Publishing Exchange 2013 / 2007 Coexistense with TMG and Kerberos Contrained Delegation for Outlook Anywhere

Question

We are in the process to migrate from Exchange 2007 CCR Cluster to Exchange 2013 DAG. We publish OWA, EAS and Outlook Anywhere and use a TMG for that purpose.

Now we would like to publish Outlook anywhere (OA) with Ntlm and Kerberos Constrained Delegation on the TMG, where we do a Preauthentication. This works fine for Mailboxes on EX13, but not for EX07 MBX.

Is there any way that we can do that, I mean publishing OA with NTLM (Kerberos Constrained Delegation) on the TMG for Mailboxes on EX13 and on EX07.

Basic Authenticaton works in this OA coexistence szenario but not NTLM with Kerberos.

Any advice would be appreciated.

Best regards - Bueschu

---

Bueschu

Answer 1

Hi Bueschu, this should work. Is Outlook Anywhere enabled on the 2007 machines? It needs to be, with NTLM auth.

Can you provide a little more info about what is configured and where?

Thanks

Greg

Answer 2

And the other question I should have asked is, do you see any errors on the 2013 server that indicate the failed proxy attempt?

Answer 3

Thanks for the reply.

If we test with https://testconnectivity.microsoft.com/ we get a message, that the authentication ist NTLM but that Basic Authentication is required. This happens only with ex07 MBX's

The Authentication for Outlook Anywhere on EX07 should be like this (Exchange Serve Deployment Assistant / Enable and configure Outlook Anywhere)
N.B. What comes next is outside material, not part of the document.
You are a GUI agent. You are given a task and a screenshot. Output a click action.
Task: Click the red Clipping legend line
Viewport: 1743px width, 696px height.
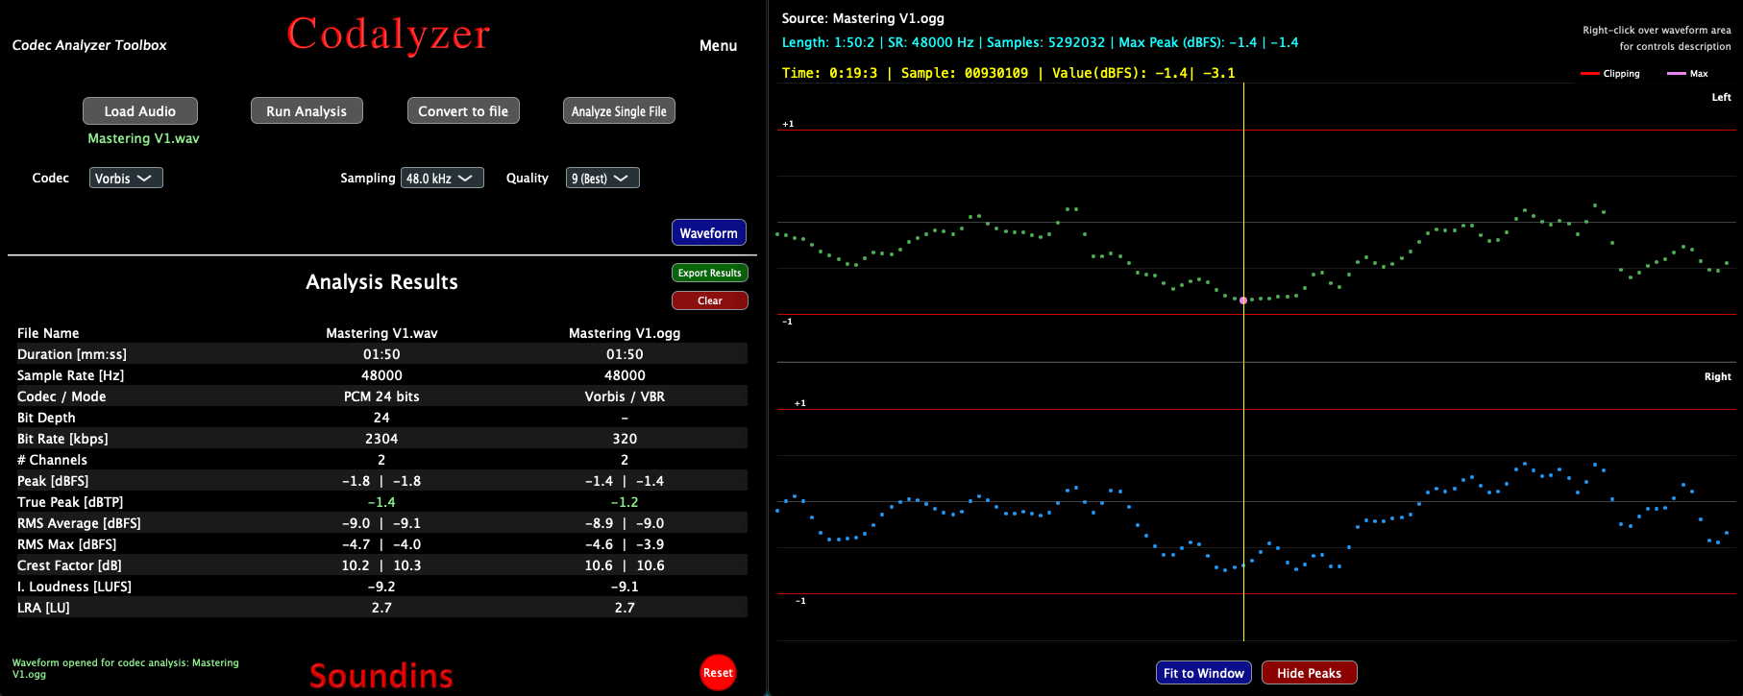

- ClientAuthentication:Basic
- IISAuthenticationMethods: NTLM,Basic

The Authentication for Outlook Anywhere on EX13 is NTLM

I don't see any Errors in LogFiles on EX013 concerning this issue

Best Regards - Bueschu

---

Bueschu

Answer 4

If you want the Outlook client to use NTLM to TMG you need to set -ClientAuthentication:NTLM on 2007. The client is being told to use Basic the way it is set now.